* **TEXTO FACILITADO**
La paz, lejos de ser una mera ausencia de conflicto, es, en la tradición cristiana más pura, la tranquilidad en el orden. San Agustín define la paz como tranquillitas ordinis, es decir, la calma que nace del justo orden de las cosas. No hay verdadera paz donde reina la injusticia, donde el inocente es oprimido sin resistencia, y donde la sociedad abdica del uso legítimo de la fuerza para defender el bien común.
El pacifismo absoluto, que predica la renuncia total al uso de la fuerza incluso en defensa propia o de los inocentes, contradice tanto la razón natural como la Revelación. Santo Tomás de Aquino enseña claramente en la Summa Theologiae (II-II, q. 64, a. 7) que la legítima defensa, incluso con uso de la fuerza letal, es lícita cuando se dirige a la conservación de la propia vida, siempre que el efecto principal no sea la muerte del agresor, sino la preservación de uno mismo.

* **DATOS PROPORCIONADOS**
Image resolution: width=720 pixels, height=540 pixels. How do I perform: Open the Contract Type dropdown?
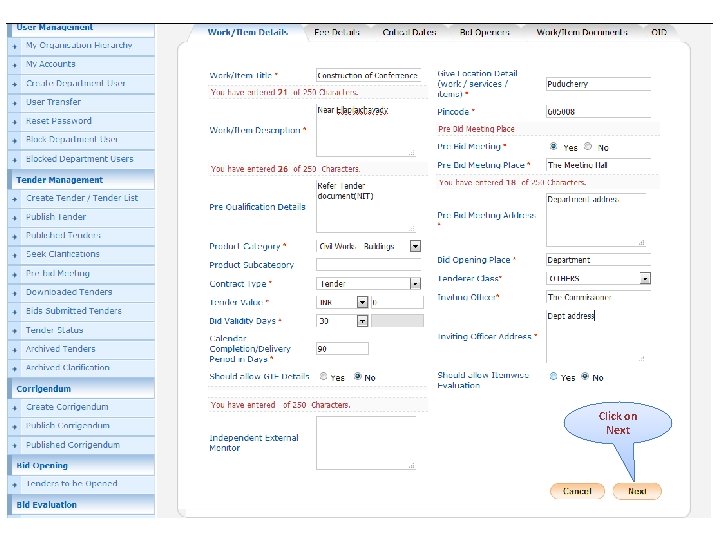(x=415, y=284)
==
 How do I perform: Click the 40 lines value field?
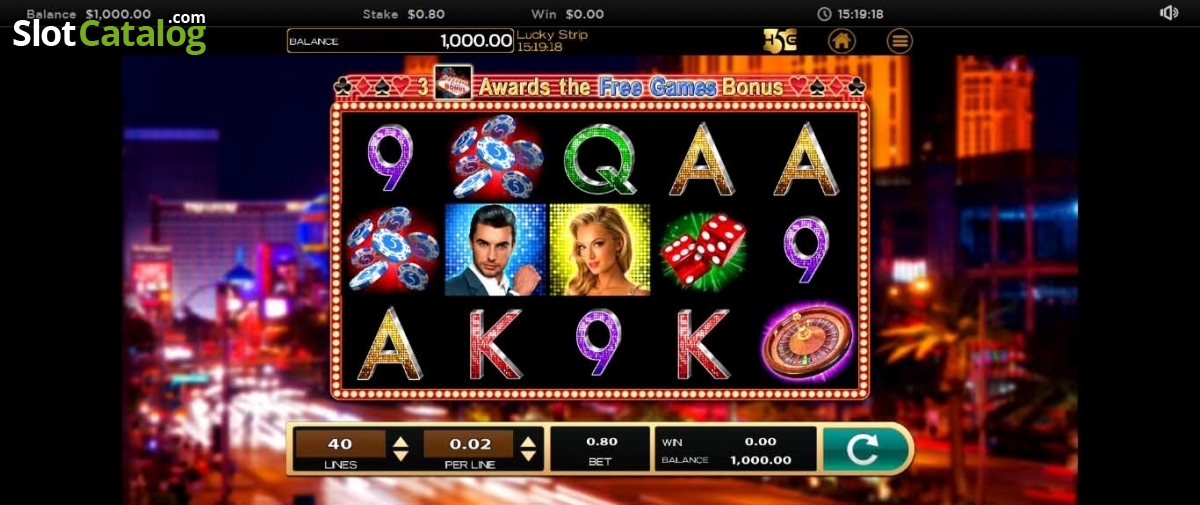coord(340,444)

* **OBJETIVO 1**
Enumera todas las situaciones en las que, según el texto sobre la paz, no hay verdadera paz.
* **OBJETIVO 2**
Reproduce sin cambios todo lo que va en el texto sobre la paz desde "La paz, lejos" hasta "el bien común.".

* **RESPUESTA COMPLETA 1**
- Donde reina la injusticia.
- Donde el inocente es oprimido sin resistencia.
- Donde la sociedad abdica del uso legítimo de la fuerza para defender el bien común.

* **RESPUESTA COMPLETA 2**
La paz, lejos de ser una mera ausencia de conflicto, es, en la tradición cristiana más pura, la tranquilidad en el orden. San Agustín define la paz como tranquillitas ordinis, es decir, la calma que nace del justo orden de las cosas. No hay verdadera paz donde reina la injusticia, donde el inocente es oprimido sin resistencia, y donde la sociedad abdica del uso legítimo de la fuerza para defender el bien común.